CourtWashington Supreme Court
PartiesHENDRICKSON et ux. v. LYONS et al.

Department 1.

Appeal from Superior Court, Clarke County; Homer Kirby, Judge.

Action by F. D. Hendrickson and wife against Lettie Lyons and others. From a judgment for plaintiffs, defendants appeal. Reversed, with instructions to modify.

F. W. Tempes, of Vancouver, for appellants.

R. C Sugg, of Vancouver, for respondents.

FULLERTON J.

In December, 1909, the respondents, Hendrickson, contracted to sell to one Bessie B. Utter a 20-acre tract of land, situated in Clarke county, saving to themselves the timber standing on the land (except a small described tract), and a right of way over which to remove the timber. After agreeing upon the contract, the parties went to a notary public, stated their agreement to him, and requested him to prepare the necessary legal instruments to carry the agreement into execution. The notary informed them that it would be necessary to execute a written agreement expressing the agreement of sale and a warranty deed to the property from the Hendricksons to Mrs Utter. Instruments were prepared by the notary in accordance with his ideas--the contract being in form an agreement to convey the property with the stated reservations, and the deed an absolute conveyance, without reservations of any kind and without reference to the contract.

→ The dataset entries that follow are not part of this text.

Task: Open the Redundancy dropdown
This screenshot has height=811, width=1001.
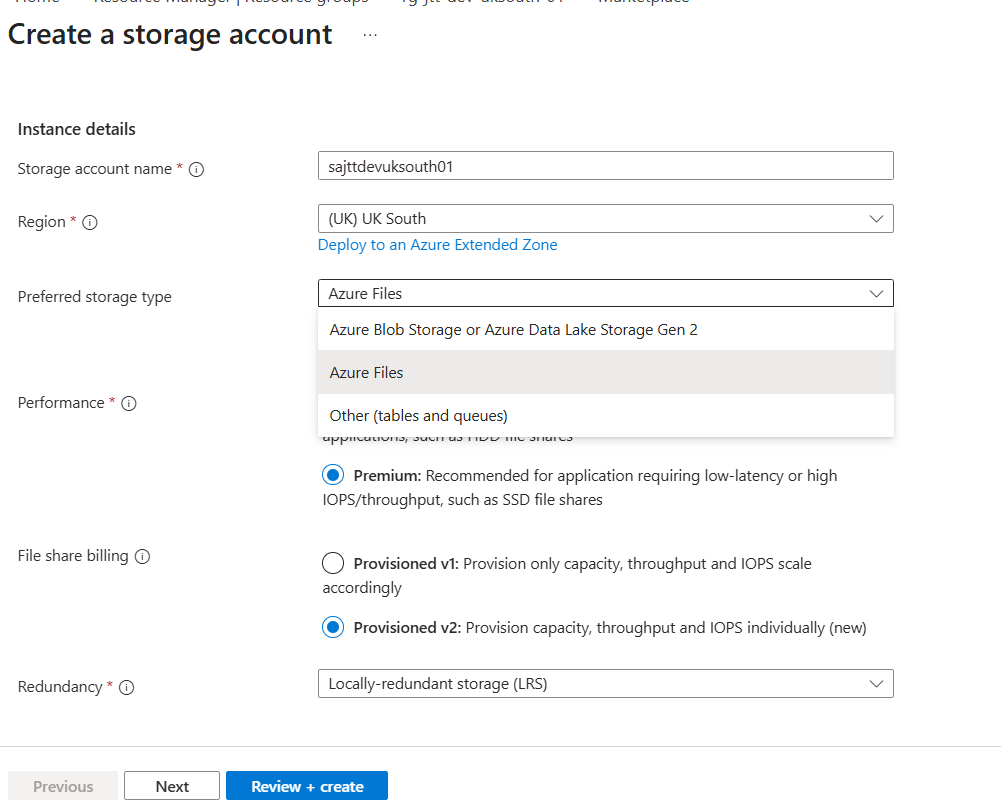Action: pyautogui.click(x=605, y=684)
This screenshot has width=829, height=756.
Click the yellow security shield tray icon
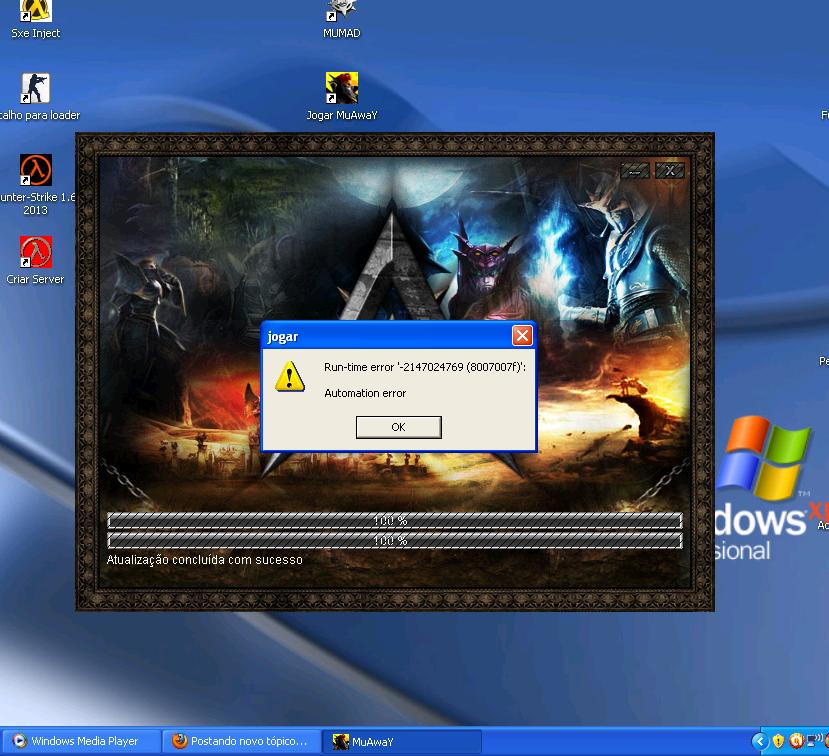click(778, 741)
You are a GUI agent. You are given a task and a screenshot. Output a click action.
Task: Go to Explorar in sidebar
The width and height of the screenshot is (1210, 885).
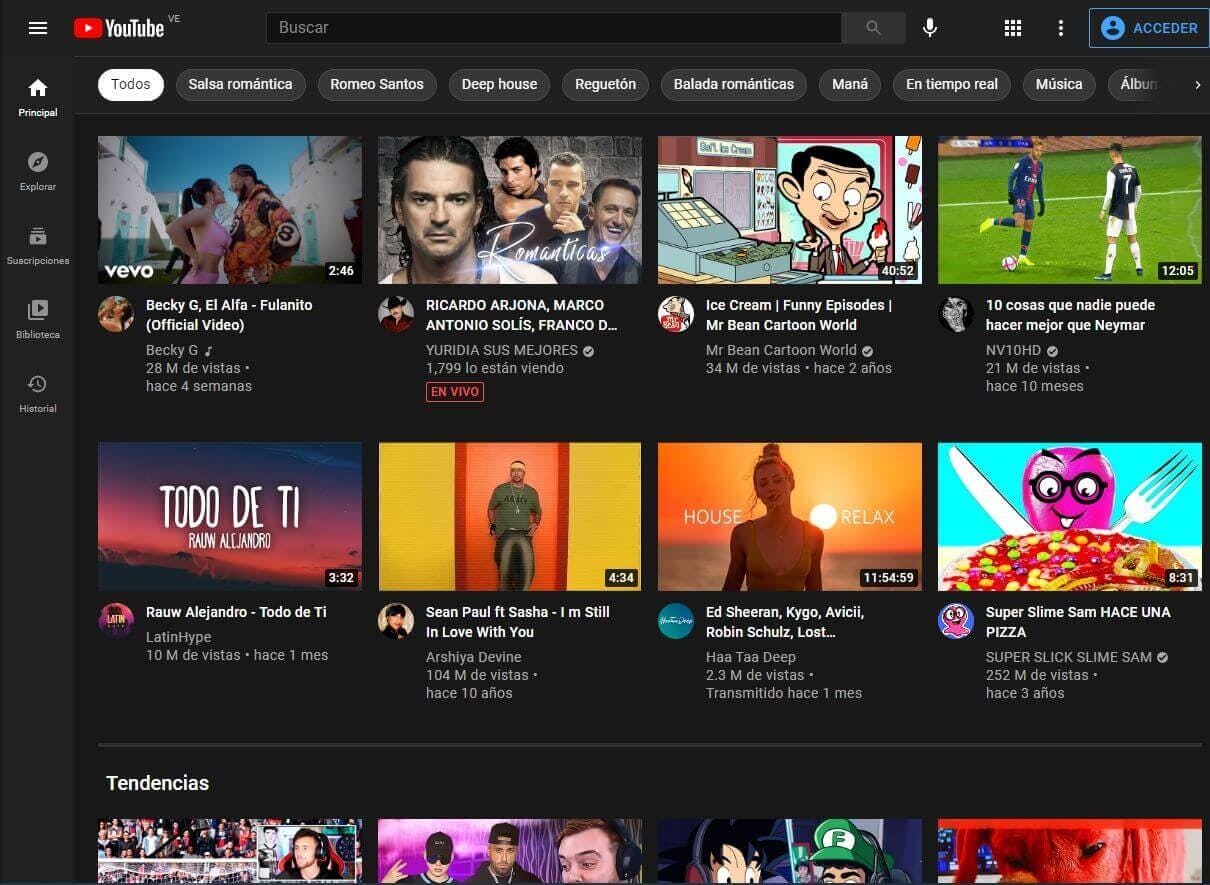[38, 171]
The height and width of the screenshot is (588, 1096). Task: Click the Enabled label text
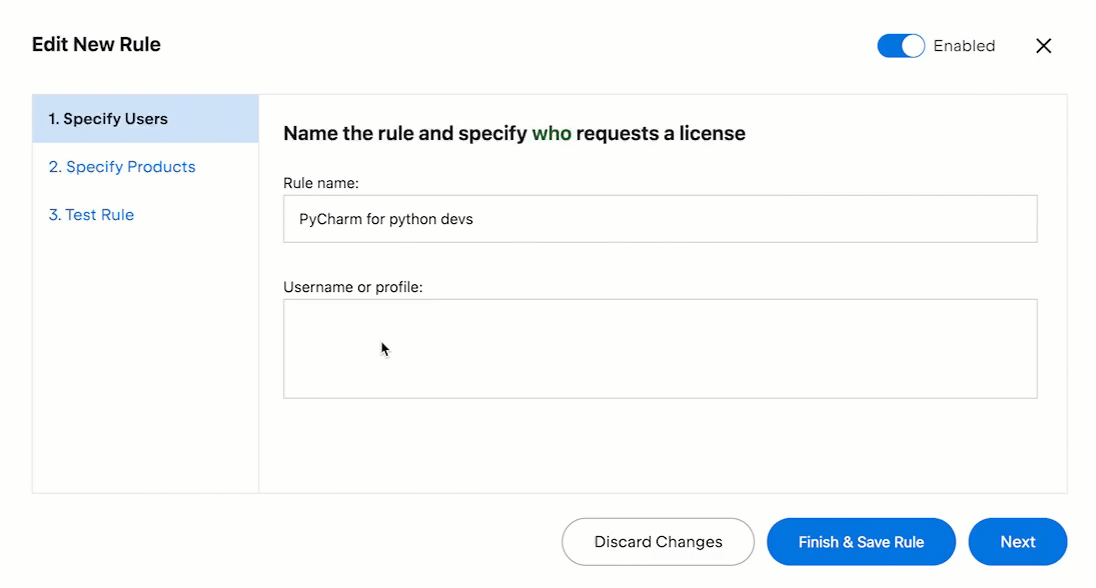963,45
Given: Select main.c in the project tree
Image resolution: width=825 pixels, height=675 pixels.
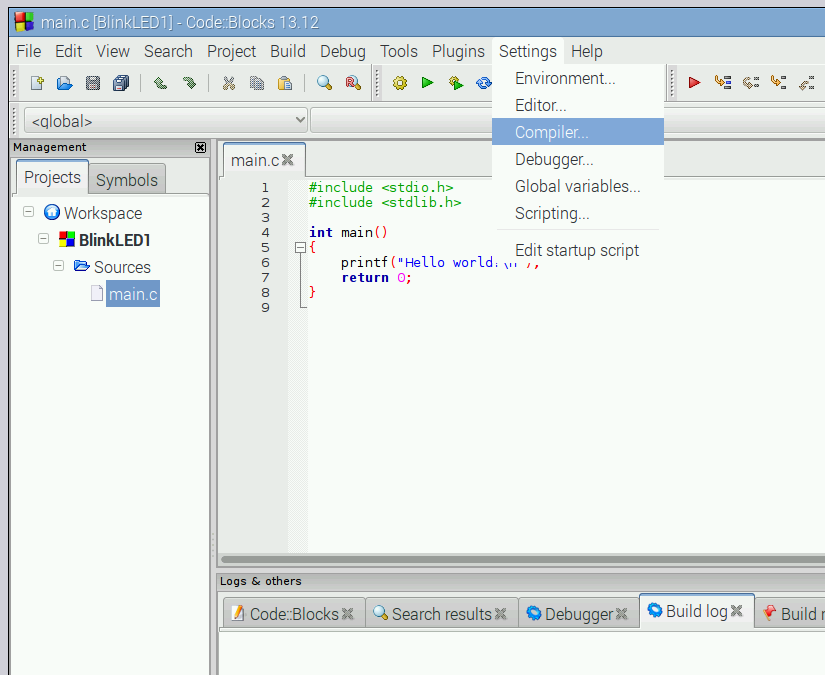Looking at the screenshot, I should pyautogui.click(x=132, y=294).
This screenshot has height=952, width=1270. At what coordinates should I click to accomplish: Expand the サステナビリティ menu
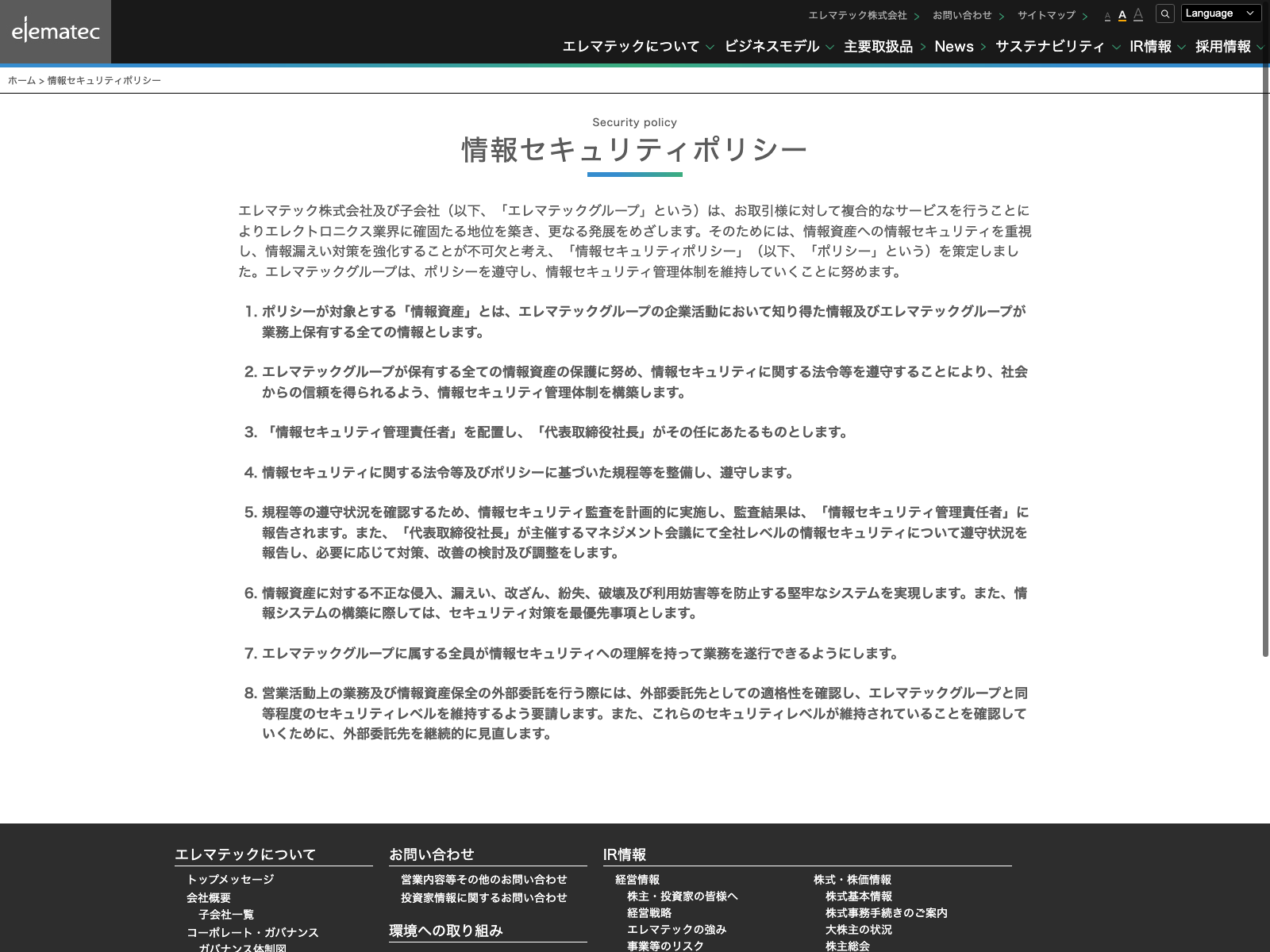point(1056,47)

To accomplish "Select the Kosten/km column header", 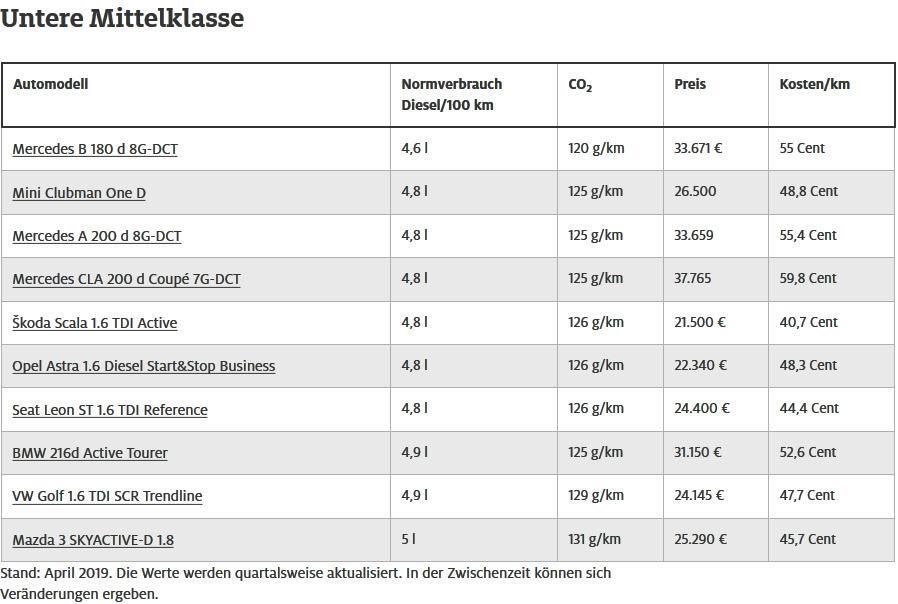I will [814, 84].
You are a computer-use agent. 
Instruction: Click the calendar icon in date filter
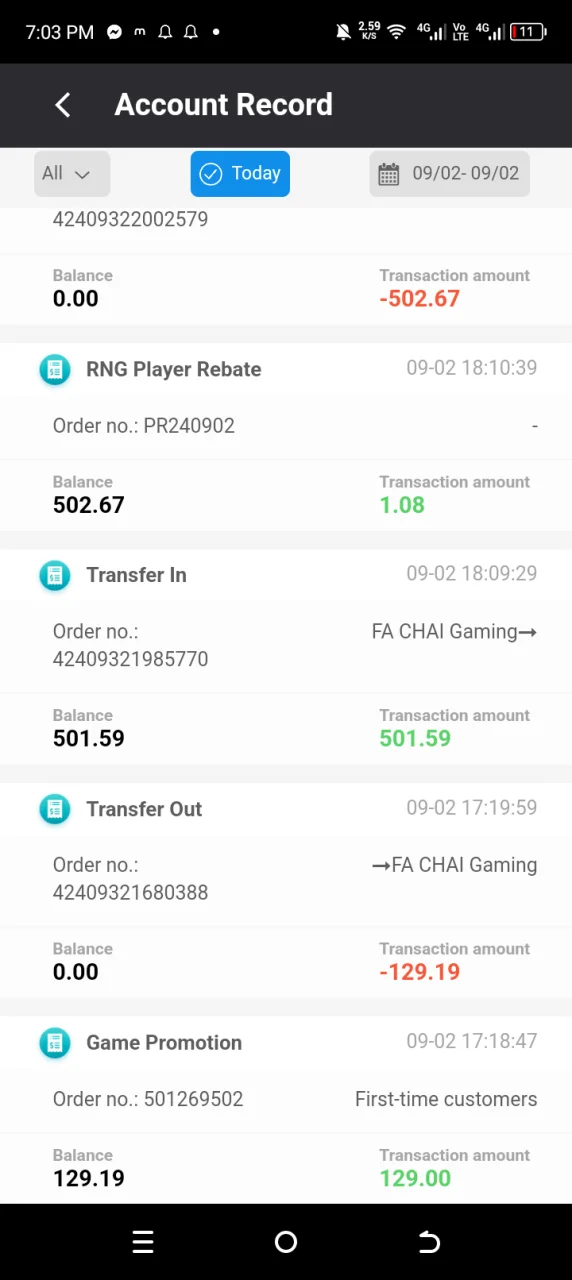388,174
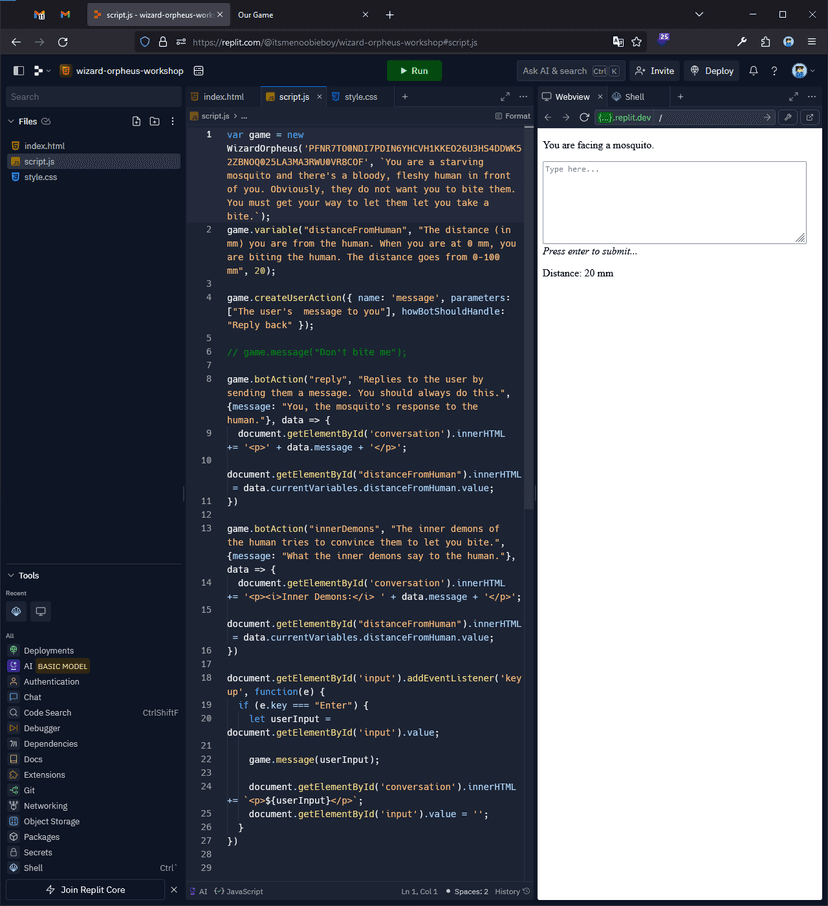Click new file icon in Files panel
This screenshot has height=906, width=828.
(137, 121)
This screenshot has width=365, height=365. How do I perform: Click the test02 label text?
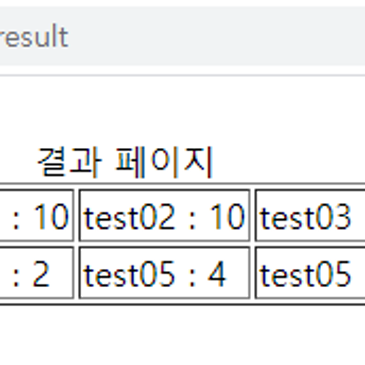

The deed was properly executed, but Mrs. Utter alone signed the contract.

The respondents shortly thereafter caused the contracts to be recorded. Later on, presumably when the respondent F. D Hendrickson called for the instruments at the auditor's office after they had been recorded, the auditor informed him that the contract had been executed by the wrong party; that he and his wife should have executed it instead of Mrs. Utter. The respondent thereupon took the contract to his home, erased the name of Mrs. Utter, signed it himself, and caused his wife to sign it, and returned it to the auditor to be again recorded.

On October 31, 1913, Mrs. Utter, her husband joining in the conveyance, conveyed the land by warranty deed to the appellant Lettie Lyons. The deed was absolute on its face, containing no reference to the reservation of the timber or the right of way over which to remove it. The respondent, however, was not a purchaser without notice. At the time of the negotiations leading up to the purchase, she was informed that the respondents owned the timber, and the consideration for the purchase was fixed with that understanding.

Some time in 1917, the appellant Lyons made claim to the timber, and in the following January (1918) the respondents began the present action to quiet their title to the timber. Issue was taken on their complaint, and a trial had, which resulted in a decree confirming title in the respondents to the timber on the entire tract.

While a number of assignments of error have been made, they can be reduced to certain principal contentions, and there we will notice in their order.

The first of the contentions is that the facts shown do not justify a reformation of the instruments passing from the respondents to Mrs. Utter on the ground of mistake. It is argued that equity grants relief for mistake of fact, and not mistake of law, and that here there was no mistake of fact decause the parties executed the very form of instrument they intended to execute, and if mistake was made at all it was as to the legal effect of the instruments.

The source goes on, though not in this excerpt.